The Value of Good Copywriting

Copy is the pillar of online business and content marketing.

There’s no way around it.

Not even AI.

You need words that people want to read.

Every business does!

 

But what does a copywriter actually do?

There are many answers to this question, to say the least.

So let’s start with the problem:

“Nothing is harder to do than ask a creative person to produce work he knows you can’t produce yourself.”

Alastair Crompton, The Craft of Copywriting: How to Write Great Copy That Sells

Copywriters are in the unfortunate position of having to produce something, usually fast.

Businesses hire copywriters to do the thing they can’t seem to do themselves.

What happens in the time between when you hire a copywriter and the copy goes live is the work.

Let’s take a look under the hood to figure out what the copywriter is doing to capture the right words.

 

Is it Content Writing or Copywriting?

What’s the difference between content writing and copywriting?

Both types of writing demand a strategic approach, but you need to know which one to use when. 

At the end of the day, it really boils down to intent. 

What is the piece of writing meant to do?

Content Writing

Content writing is used to inform, educate, and delight. 

Think: Helpful.

You can share valuable advice and business expertise with your customers— leading to a simple call to action, not a sales pitch. 

Sometimes, people simply want to learn more about a specific brand, especially when they’re looking to spend money to solve a problem. 

Here’s the thing, copywriting is content but content isn’t necessarily copywriting.

Semantics matter because you have a business goal. 

Copywriting

Copywriting is meant to grab attention, persuade, and convert. 

Think: “Act now.”

The intention of copywriting is get people to take action— to create a conversion. 

A good copywriter will lead someone to water, but first, they will also figure out if the person is likely to drink.

The point is, both types of web writing are important. 

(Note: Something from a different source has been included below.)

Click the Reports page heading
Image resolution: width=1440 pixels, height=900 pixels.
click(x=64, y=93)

They play off of each other. 

Content writing and web copywriting serve the ultimate sales and marketing goals. They get people to stick around long enough to buy something. 

The most important thing I’ve learned?

Nothing is worse than a poorly devised, ill-timed sales pitch. 

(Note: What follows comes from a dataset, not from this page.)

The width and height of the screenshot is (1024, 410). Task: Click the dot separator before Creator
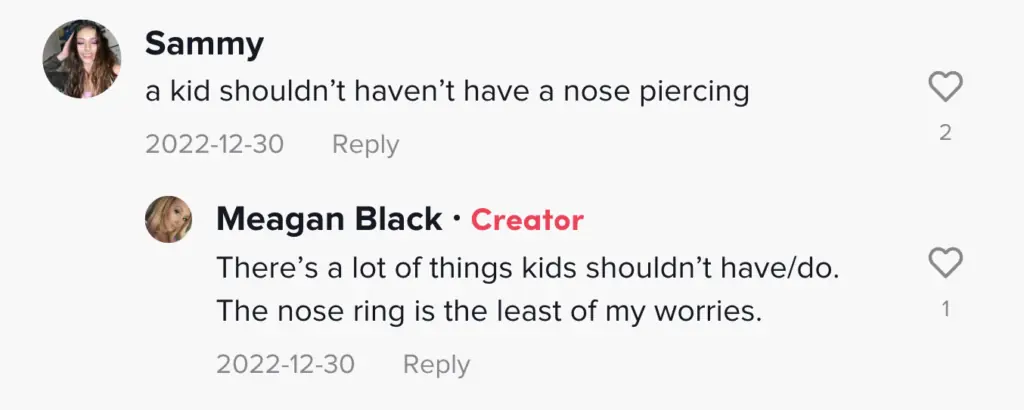pyautogui.click(x=456, y=219)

Awareness and empathy are key when it comes to content strategy and copywriting.

 

“I Need Content”

Think about all of the content that lives on your website. 

That’s all macro content. 

Examples of macro content include:

  • Web pages
  • Blogs
  • Case studies
  • White papers
 

You can create a lot of subsequent content by reusing macro content.

This is micro content.

Examples of micro content:

  • Social media captions 
  • LinkedIn posts
  • Anecdotes for emails
  • Instagram Live topics 

 

The goal is to create content that is so well done, it can be repackaged and repurposed across your digital marketing channels. 

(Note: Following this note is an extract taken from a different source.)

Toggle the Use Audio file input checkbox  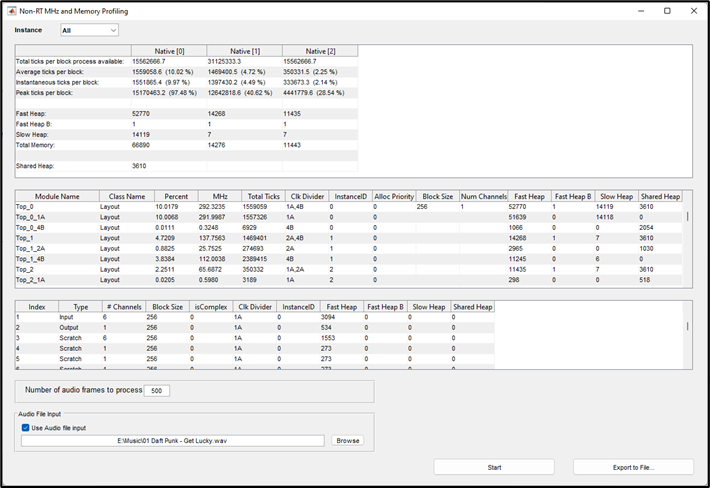pos(26,427)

You don’t have to start from scratch every single time you build a campaign.

 

Built-in Branding

If you’re good, which you are, all of this content and copy leads back to brand. 

Brand is constant. 

Between the stickiness of content and the action of copywriting, the brand voice should come through.

Brand, content, and copywriting are intertwined. People are put off by content that’s dull or boring and that can diminish your brand. 

Brand copywriting is about preserving the voice to further the brand identity. 

Creative copywriter, conversion copywriter, brand copywriter.

All of these titles can apply.

The skill is what matters. 

 

The writing process isn’t all writing

It’s time to reveal what goes on behind the scenes of the writing process. 

I like to call this “The Grey Area” because it’s the space where clients and customers cannot completely enter.

Most creatives live in the Grey Area, but we often work with clients who don’t.

Call it a zone of genius, flow, productivity…whatever.

If you’ve ever wondered what a copywriter is doing between meetings… here you go.

 

Thinking/ Conceptualizing

This is where copywriters zone in.

At this stage, the copy brief is critical. 

A professional copywriter will take time to conceptualize the big picture and wrap their head around the entire concept. I know this sounds very ambiguous— because it is. 

While this work at this stage is hard to quantify, it’s where the copywriter establishes understanding of the business goals, the creative objectives, and the best copywriting strategy and tactics to help you achieve success.

This is also the time to consider customer personas or avatars, brand awareness in the market, and brand voice.

Whichever variables are at play, each one is given the weight it deserves.

As a copywriter, the conceptual heavy lifting can be the most challenging and rewarding aspect of the work. 

The thinking and conceptualizing are in perpetual motion for creatives. 

It’s just part of the profession.

 

Research 

Research is a time consuming process. 

Copywriters need to do their homework to understand the business context, the project constraints, and most importantly, the customer.

Customer research may sound glamorous, but it’s really a combination of looking at data, lurking online, and asking thoughtful questions.

Some of the best copywriter research is simply listening. 

Copywriters are always paying attention to the words people say. 

We also pay attention to the words people write when the describe a brand or a business.

This includes everyone— the CEO, the team, and of course, the customers who give feedback and write reviews online.

Research is invaluable, yet a lot of businesses fail to take the time to establish a deep understanding of their customers.

At the same time, the proliferation of data can make it difficult to parse through the information. 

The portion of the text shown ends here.